CT Minta Waktu Bongkar Muat Kontainer di Priok Dipangkas 36% Jadi 4 Hari

CT Minta Waktu Bongkar Muat Kontainer di Priok Dipangkas 36% Jadi 4 Hari

- detikFinance
Kamis, 26 Jun 2014 17:40 WIB
CT Minta Waktu Bongkar Muat Kontainer di Priok Dipangkas 36% Jadi 4 Hari
Jakarta - Menteri Koordinasi bidang Perekonomian Chairul Tanjung memerintahkan agar otoritas pelabuhan memangkas waktu tunggu bongkar muat (Dwelling Time) di Pelabuhan Tanjung Priok menjadi hanya 4 hari.
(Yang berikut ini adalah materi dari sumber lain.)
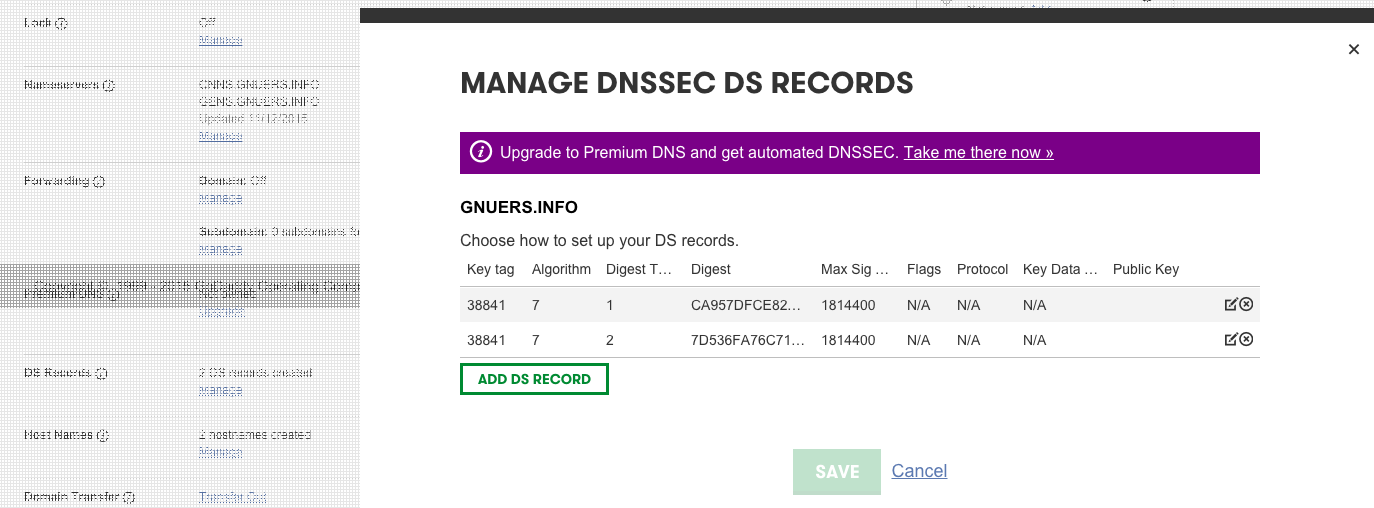This screenshot has width=1374, height=508.
Task: Click the Protocol column header
Action: (982, 269)
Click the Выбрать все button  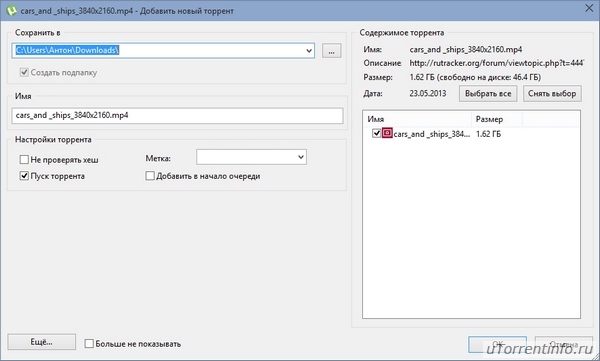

CT mengatakan dwelling time di Pelabuhan Tanjung Priok sudah menurun dari 7-9 hari pada tahun lalu menjadi hanya 6,25 hari, artinya jika dipangkas 4 hari maka ada penurunan hingga 36%.

"Dwelling time saat ini 6,2 hari, kita targetkan untuk bisa akhir tahun ini jadi 4 hari. Ini yang kita bicarakan," tegas menteri yang disapa CT itu usai melakukan rapat koordinasi di Kantor Pusat Pelindo II, Jalan Pasoso, Jakarta Utara, Kamis (26/06/2014).

SCROLL TO CONTINUE WITH CONTENT

Menanggapi permintaan CT, Dirjen Bea dan Cukai (DJBC) Kementerian Keuangan Agung Kuswandono mengungkapkan pihak DJBC akan melakukan kerja keras agar dwelling time di Pelabuhan Tanjung Priok bisa diturunkan menjadi 4 hari. Ada beberapa langkah yang akan dilakukan pihak DJBC terutama mempercepat proses pengeluaran barang.

"Dwelling time itu terbagi dari 3 hal, pertama itu free clearance jadi penyiapan dokumen itu banyak dipengaruhi oleh si pemiliki barang, kedua customs clearance di kami sudah bisa direduksi menjadi 0,8 hari di Bea Cukai, post clearance termasuk yang tadi long stay juga berpengaruh sisanya itu. Sekarang kita berusaha untuk membantu yang free clearance baik cepat dengan cara free memodifikasi dengan cara menyediakan dokumentasi duluan begitu barang datang jadi kita siap kita proses," tuturnya.

Menurut Agung, cara tersebut sudah menjadi standar yang digunakan lembaga Bea Cukai di negara lain. Sehingga dengan optimalisasi cara tersebut, ia optimistis permintaan CT menurunkan dwelling time bisa dipenuhi.

"Cara ini sudah dilakukan di luar negeri, memang barang kali akan terjadi kegrogian, karena biasanya orang ngasih dokumen tapi sekarang lewat IT, kuncinya IT. Kalau ditanya optimistis, Bea Cukai itu selalu optimistis. Kita tunggu batasnya itu sampai akhir tahun, bisa 4 hari atau tidak," ujarnya.

Sebelumnya, Menteri Perdagangan (Mendag) Muhammad Lutfi juga mengungkapkan dwelling time di Pelabuhan Priok maksimal bisa diturunkan menjadi 4 hari. Menurut Lutfi salah satu yang harus dibenahi agar dwelling time bisa dipersingkat adalah perbaikan sistem pelabuhan.

"Dwelling time, kita itu setuju sekarang itu sudah membaik. Sekarang 6 hari rata-rata. Tetapi standar deviasinya berbeda-beda ada yang 4 jam dan ada berhari-hari ini yang kita perbaiki. Kita ini mesti jadi world class. Kalau sekarang 6 hari potong separuh lah. Ini total. Standarnya tanya Pak Lino (Dirut IPC/Pelindo II)," jelasnya.